Having spent a lot of money on the Seven’s frame and body panels, it was hard to justify fitting my roadster with an old Hyundai motor and began a search for a spiffier engine., The list of options that fit nicely into a Lotus Seven-style engine compartment is surprisingly small and I knew I didn’t want any sort of scoop or blister protruding from the hood and that I preferred the simplicity of a carburetor fuel system. Any modern engines tend to be quite tall compared to the Ford crossflow or BMC A-series that the frame is designed around, and another, more obvious snag is that engines tend to be very heavy things to move about. Of course I couldn’t find anything in Canada, but there were several candidates in the United States. Shipping an engine is already a pricey affair, but shipping one across the border is monstrously expensive. A solution was to ship the engine to a border town in Montana and transport it on my own from there. The family minivan was too new at the time to subject to dirty hauling duty, and the border warehouse insisted on a pickup or cargo van to load the engine into, so buying a cheap, disposable truck was the solution.
I’ve never been a big truck person, but have always been intrigued by the mini trucks that were popular in the ’70s and ’80s. My first choice would have been a Datsun purely for style considerations, but no dirt cheap runners were available to buy on short notice, so I began a search for my second choice, the Mazda B-series. I managed to locate a good runner with higher kms on it for $400. For this sort of price, there would obviously be compromises.

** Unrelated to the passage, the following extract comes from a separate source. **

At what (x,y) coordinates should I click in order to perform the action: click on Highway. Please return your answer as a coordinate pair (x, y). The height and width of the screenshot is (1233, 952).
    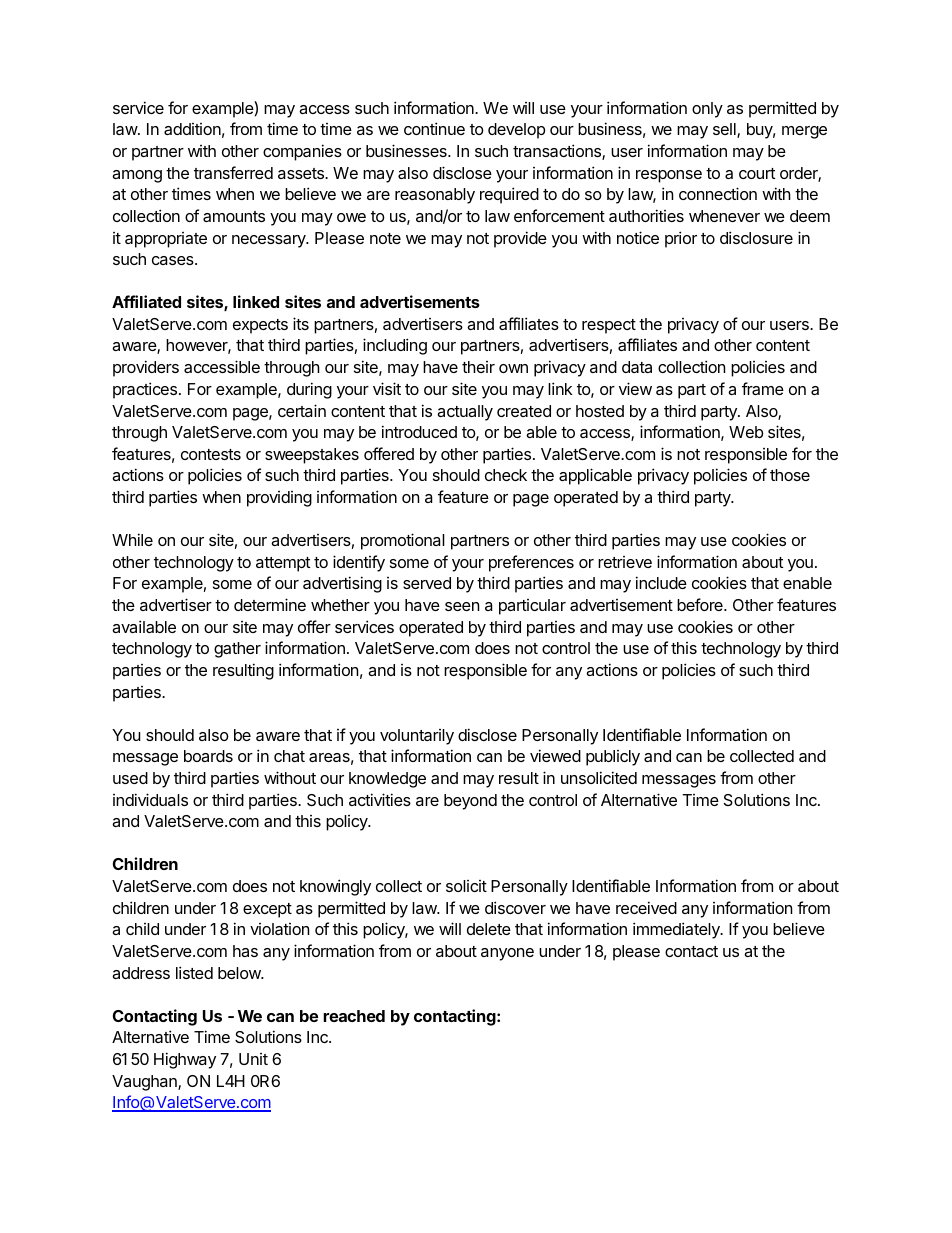
    Looking at the image, I should click on (185, 1060).
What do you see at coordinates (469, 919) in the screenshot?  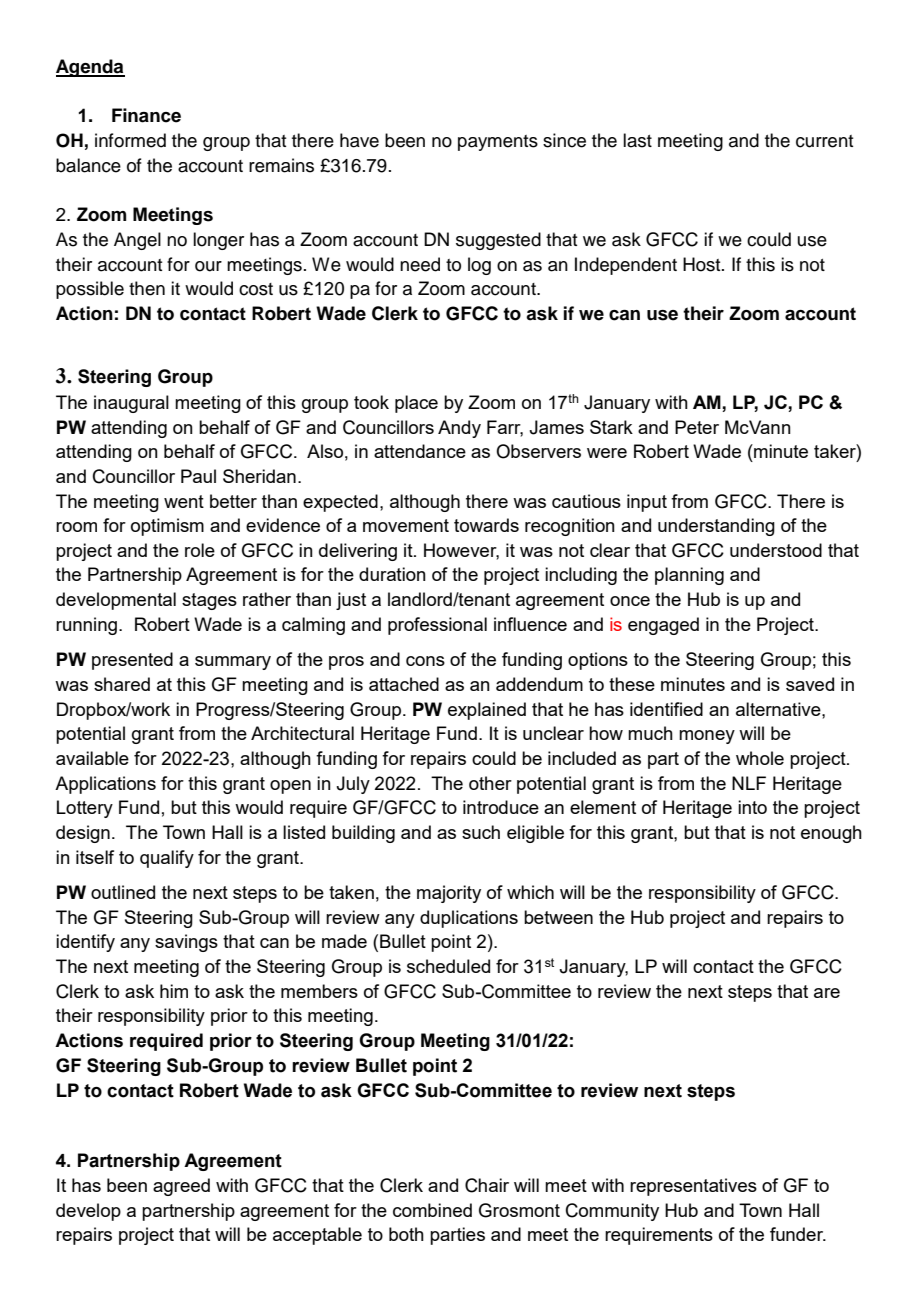 I see `duplications` at bounding box center [469, 919].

The looks were probably the most obvious, with rust spots on the body, mild front end accident damage, a windshield full of cracks and neglected looking wheels being the most visible imperfections. The second most notable compromise was not seen but hear; the exhaust had partially rotted away in front of the muffler making anything over idle a little (very) noisy. On the plus side, the clutch was brand new.
While not blessed with an overabundance of power, the FE-series 2.0L straight four engine ran like a top. You can just see a hint of it under the giant air cleaner housing and all the computer-controlled carburetor-related hoses. A single overhead cam design, the engine was perfectly square with an 86 millimeter bore and stroke. Output was rated at only 86 horsepower which was fully usable with the slick five-speed manual, which shared its guts with the Rx-7 sports car, making it uncommonly smooth shifting for a truck.
The interior was actually in quite good condition, if a little dusty. A quick wipe down with a wet cloth had it looking quite presentable and I actually enjoyed using this little truck as my commuter vehicle for just over a month.
Since the Toyota 4AGE engine I’d arranged to have shipped from Florida to Montana did not have a gearbox included with it, I needed to find a Toyota T50 manual transmission. These gearboxes were only (for North America) found in the now iconic rear-wheel-drive Corolla GTS and I had to travel in order to secure a reasonably priced one. It came attached to a 4AGE parts motor, so I knew I’d have all the needed bolts and fittings. While cheap, the snag was that I would have to travel to Saskatoon, Saskatchewan–just over 600kms (372 miles) away–to pick it up. The trip out there was uneventful, but I didn’t arrive until late in the evening. Not being familiar with the town, I took along my wife’s uncle who was a local. We met the seller in a parking lot and manhandled the engine from his truck to mine well after the sun had gone down. The drive back the next day was a little more exciting, with temperatures dropping to -30C /-22F along while a massive snow storm blew in. All sorts of vehicles had skidded into the ditch along the highway, but somehow my cheap little Mazda made in back in one piece.
I took a trip of similar distance in much better weather to Montana to pick up the good engine two weeks later, which proved uneventful. I was really enjoying the dependability of the little Mazda and briefly flirted with the idea of fixing the muffler and windshield and keeping it for myself, but eventually decided that I couldn’t justify the cost of an additional vehicle. The insurance company was starting to nag me as I had not yet completed the mandatory insurance safety inspection. In its then-current state, the truck would not have passed, so I ended up selling the truck to a coworker for the same $400 I’d bought it for. He put a modest amount of work into it and was still driving it years later when I lost contact with him, making the Mazda a great little short-term hauler indeed!